[Dataset entries]
* * * * *
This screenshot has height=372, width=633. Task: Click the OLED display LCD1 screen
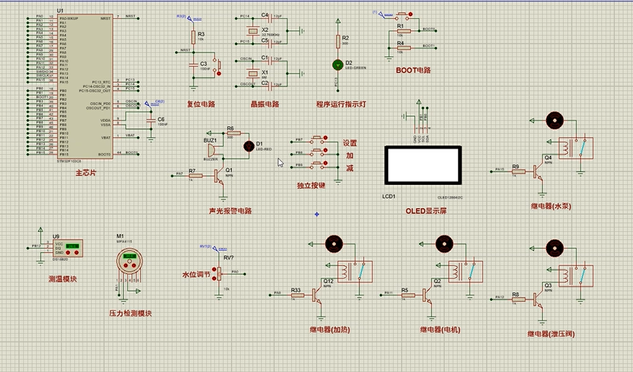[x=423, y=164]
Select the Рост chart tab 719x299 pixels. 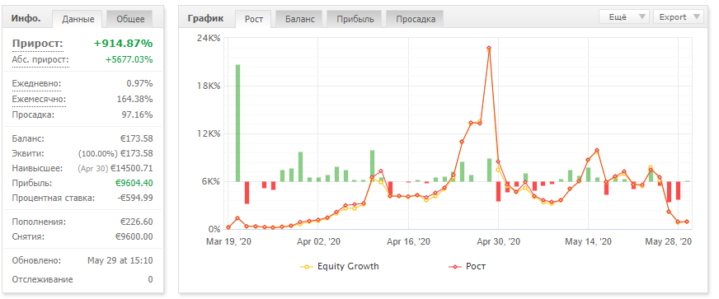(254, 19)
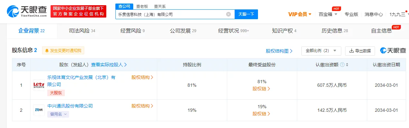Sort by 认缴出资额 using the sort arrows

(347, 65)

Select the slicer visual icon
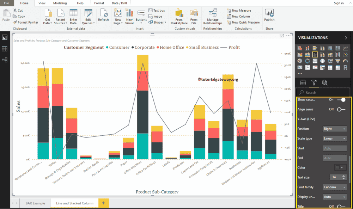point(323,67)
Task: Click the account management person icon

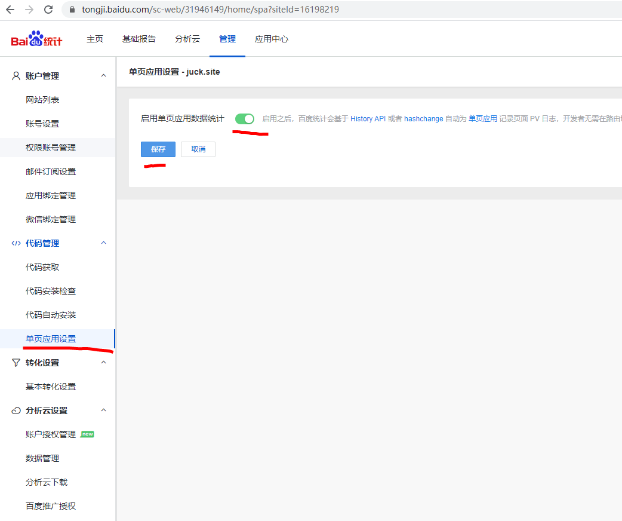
* * * * *
*Directive*. Reproduce the lines exactly, starting with the line that contains "Select the slicer visual icon" and continuing through the final line, with both ends included. Leave the pictures out of your output.

*Full solution*.
Select the slicer visual icon
point(323,67)
Task: Click the account management person icon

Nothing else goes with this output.